▸ What to do
Read the data below. Then repeat all of it exactly.

▸ Input for this task

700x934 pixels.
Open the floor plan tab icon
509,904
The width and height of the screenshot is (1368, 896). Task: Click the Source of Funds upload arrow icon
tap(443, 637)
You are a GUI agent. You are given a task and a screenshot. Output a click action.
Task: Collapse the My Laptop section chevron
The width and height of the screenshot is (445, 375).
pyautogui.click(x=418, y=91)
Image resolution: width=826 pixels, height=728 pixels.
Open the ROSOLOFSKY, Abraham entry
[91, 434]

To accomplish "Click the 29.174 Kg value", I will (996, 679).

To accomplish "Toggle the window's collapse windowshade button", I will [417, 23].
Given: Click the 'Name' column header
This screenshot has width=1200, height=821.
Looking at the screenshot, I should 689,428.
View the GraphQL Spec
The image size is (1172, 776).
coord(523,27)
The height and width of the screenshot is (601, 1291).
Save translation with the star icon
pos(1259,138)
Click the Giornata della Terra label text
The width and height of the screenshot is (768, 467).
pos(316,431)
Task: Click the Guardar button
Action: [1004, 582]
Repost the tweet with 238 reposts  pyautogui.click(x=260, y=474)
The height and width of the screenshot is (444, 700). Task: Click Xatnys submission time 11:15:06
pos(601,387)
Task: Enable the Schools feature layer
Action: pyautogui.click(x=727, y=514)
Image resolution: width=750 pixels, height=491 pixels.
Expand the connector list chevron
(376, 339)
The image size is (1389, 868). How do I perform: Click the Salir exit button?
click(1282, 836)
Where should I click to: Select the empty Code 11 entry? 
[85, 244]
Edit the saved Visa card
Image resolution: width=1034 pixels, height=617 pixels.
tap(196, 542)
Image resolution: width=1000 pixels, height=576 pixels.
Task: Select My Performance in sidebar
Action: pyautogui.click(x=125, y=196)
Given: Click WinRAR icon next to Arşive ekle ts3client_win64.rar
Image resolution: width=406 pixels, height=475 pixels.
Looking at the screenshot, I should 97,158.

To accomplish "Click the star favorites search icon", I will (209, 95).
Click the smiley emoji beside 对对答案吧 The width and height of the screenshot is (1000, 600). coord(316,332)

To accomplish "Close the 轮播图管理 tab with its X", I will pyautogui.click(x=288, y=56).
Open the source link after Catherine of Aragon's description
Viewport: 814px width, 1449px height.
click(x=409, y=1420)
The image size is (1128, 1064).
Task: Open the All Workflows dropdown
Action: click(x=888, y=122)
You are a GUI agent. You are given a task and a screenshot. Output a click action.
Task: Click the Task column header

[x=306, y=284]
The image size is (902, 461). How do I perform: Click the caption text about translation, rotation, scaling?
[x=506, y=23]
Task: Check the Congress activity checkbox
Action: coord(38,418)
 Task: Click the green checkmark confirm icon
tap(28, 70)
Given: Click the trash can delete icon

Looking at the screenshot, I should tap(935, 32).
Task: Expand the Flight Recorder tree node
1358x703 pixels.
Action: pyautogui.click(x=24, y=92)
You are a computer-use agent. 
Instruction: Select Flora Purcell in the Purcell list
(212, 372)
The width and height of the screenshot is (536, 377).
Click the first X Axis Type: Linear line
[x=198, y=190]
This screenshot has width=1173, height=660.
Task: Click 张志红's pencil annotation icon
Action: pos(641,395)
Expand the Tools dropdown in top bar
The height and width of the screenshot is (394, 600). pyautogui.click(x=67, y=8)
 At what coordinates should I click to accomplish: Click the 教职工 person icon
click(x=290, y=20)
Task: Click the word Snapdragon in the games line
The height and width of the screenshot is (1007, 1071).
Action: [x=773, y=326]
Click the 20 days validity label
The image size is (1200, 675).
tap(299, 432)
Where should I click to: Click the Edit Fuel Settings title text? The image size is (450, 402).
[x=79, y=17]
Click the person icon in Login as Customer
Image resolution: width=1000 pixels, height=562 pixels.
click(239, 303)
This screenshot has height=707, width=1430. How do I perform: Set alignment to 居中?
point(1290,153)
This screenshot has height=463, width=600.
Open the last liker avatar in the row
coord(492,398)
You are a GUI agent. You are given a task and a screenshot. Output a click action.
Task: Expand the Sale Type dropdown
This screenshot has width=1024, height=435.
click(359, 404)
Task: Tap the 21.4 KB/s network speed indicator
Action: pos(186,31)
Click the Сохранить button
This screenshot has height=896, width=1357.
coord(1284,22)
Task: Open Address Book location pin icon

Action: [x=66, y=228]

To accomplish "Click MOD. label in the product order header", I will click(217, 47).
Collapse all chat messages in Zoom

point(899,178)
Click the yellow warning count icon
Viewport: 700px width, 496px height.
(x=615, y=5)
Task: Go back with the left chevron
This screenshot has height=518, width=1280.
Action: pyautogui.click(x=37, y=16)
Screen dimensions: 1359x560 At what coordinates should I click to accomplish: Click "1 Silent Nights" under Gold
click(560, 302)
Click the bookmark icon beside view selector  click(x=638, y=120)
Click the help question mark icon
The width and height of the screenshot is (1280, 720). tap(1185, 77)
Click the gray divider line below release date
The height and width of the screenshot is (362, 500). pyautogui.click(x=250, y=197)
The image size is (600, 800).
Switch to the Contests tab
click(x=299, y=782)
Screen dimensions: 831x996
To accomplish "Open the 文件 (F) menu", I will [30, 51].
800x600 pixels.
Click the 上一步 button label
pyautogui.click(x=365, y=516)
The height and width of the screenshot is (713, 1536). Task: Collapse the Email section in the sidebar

▸ Solved exercise
700x934 pixels.
Open the floor plan tab icon
509,904
The width and height of the screenshot is (1368, 896). Task: Click the Source of Funds upload arrow icon
tap(443, 637)
You are a GUI agent. You are given a task and a screenshot. Output a click action.
Task: Collapse the My Laptop section chevron
The width and height of the screenshot is (445, 375).
pyautogui.click(x=418, y=91)
Image resolution: width=826 pixels, height=728 pixels.
Open the ROSOLOFSKY, Abraham entry
[91, 434]

To accomplish "Click the 29.174 Kg value", I will (996, 679).

To accomplish "Toggle the window's collapse windowshade button", I will [417, 23].
Given: Click the 'Name' column header
This screenshot has width=1200, height=821.
Looking at the screenshot, I should 689,428.
View the GraphQL Spec
The image size is (1172, 776).
coord(523,27)
The height and width of the screenshot is (601, 1291).
Save translation with the star icon
pos(1259,138)
Click the Giornata della Terra label text
The width and height of the screenshot is (768, 467).
pos(316,431)
Task: Click the Guardar button
Action: [1004, 582]
Repost the tweet with 238 reposts  pyautogui.click(x=260, y=474)
The height and width of the screenshot is (444, 700). Task: Click Xatnys submission time 11:15:06
pos(601,387)
Task: Enable the Schools feature layer
Action: pyautogui.click(x=727, y=514)
Image resolution: width=750 pixels, height=491 pixels.
Expand the connector list chevron
(376, 339)
The image size is (1389, 868). How do I perform: Click the Salir exit button?
click(1282, 836)
Where should I click to: Select the empty Code 11 entry? 
[85, 244]
Edit the saved Visa card
Image resolution: width=1034 pixels, height=617 pixels.
tap(196, 542)
Image resolution: width=1000 pixels, height=576 pixels.
Task: Select My Performance in sidebar
Action: pyautogui.click(x=125, y=196)
Given: Click WinRAR icon next to Arşive ekle ts3client_win64.rar
Image resolution: width=406 pixels, height=475 pixels.
Looking at the screenshot, I should 97,158.

To accomplish "Click the star favorites search icon", I will (209, 95).
Click the smiley emoji beside 对对答案吧 The width and height of the screenshot is (1000, 600). coord(316,332)

To accomplish "Close the 轮播图管理 tab with its X", I will pyautogui.click(x=288, y=56).
Open the source link after Catherine of Aragon's description
Viewport: 814px width, 1449px height.
click(x=409, y=1420)
The image size is (1128, 1064).
Task: Open the All Workflows dropdown
Action: click(x=888, y=122)
You are a GUI agent. You are given a task and a screenshot. Output a click action.
Task: Click the Task column header

[x=306, y=284]
The image size is (902, 461). How do I perform: Click the caption text about translation, rotation, scaling?
[x=506, y=23]
Task: Check the Congress activity checkbox
Action: coord(38,418)
 Task: Click the green checkmark confirm icon
tap(28, 70)
Given: Click the trash can delete icon

Looking at the screenshot, I should tap(935, 32).
Task: Expand the Flight Recorder tree node
1358x703 pixels.
Action: pyautogui.click(x=24, y=92)
You are a computer-use agent. 
Instruction: Select Flora Purcell in the Purcell list
(212, 372)
The width and height of the screenshot is (536, 377).
Click the first X Axis Type: Linear line
[x=198, y=190]
This screenshot has width=1173, height=660.
Task: Click 张志红's pencil annotation icon
Action: pos(641,395)
Expand the Tools dropdown in top bar
The height and width of the screenshot is (394, 600). pyautogui.click(x=67, y=8)
 At what coordinates should I click to accomplish: Click the 教职工 person icon
click(x=290, y=20)
Task: Click the word Snapdragon in the games line
The height and width of the screenshot is (1007, 1071).
Action: [x=773, y=326]
Click the 20 days validity label
The image size is (1200, 675).
tap(299, 432)
Where should I click to: Click the Edit Fuel Settings title text? The image size is (450, 402).
[x=79, y=17]
Click the person icon in Login as Customer
Image resolution: width=1000 pixels, height=562 pixels.
click(239, 303)
This screenshot has height=707, width=1430. How do I perform: Set alignment to 居中?
point(1290,153)
This screenshot has height=463, width=600.
Open the last liker avatar in the row
coord(492,398)
You are a GUI agent. You are given a task and a screenshot. Output a click action.
Task: Expand the Sale Type dropdown
This screenshot has width=1024, height=435.
click(359, 404)
Task: Tap the 21.4 KB/s network speed indicator
Action: pos(186,31)
Click the Сохранить button
This screenshot has height=896, width=1357.
coord(1284,22)
Task: Open Address Book location pin icon

Action: [x=66, y=228]

To accomplish "Click MOD. label in the product order header", I will click(217, 47).
Collapse all chat messages in Zoom

point(899,178)
Click the yellow warning count icon
Viewport: 700px width, 496px height.
(x=615, y=5)
Task: Go back with the left chevron
This screenshot has height=518, width=1280.
Action: pyautogui.click(x=37, y=16)
Screen dimensions: 1359x560 At what coordinates should I click to accomplish: Click "1 Silent Nights" under Gold
click(560, 302)
Click the bookmark icon beside view selector  click(x=638, y=120)
Click the help question mark icon
The width and height of the screenshot is (1280, 720). tap(1185, 77)
Click the gray divider line below release date
The height and width of the screenshot is (362, 500). pyautogui.click(x=250, y=197)
The image size is (600, 800).
Switch to the Contests tab
click(x=299, y=782)
Screen dimensions: 831x996
To accomplish "Open the 文件 (F) menu", I will [30, 51].
800x600 pixels.
Click the 上一步 button label
pyautogui.click(x=365, y=516)
The height and width of the screenshot is (713, 1536). Task: Collapse the Email section in the sidebar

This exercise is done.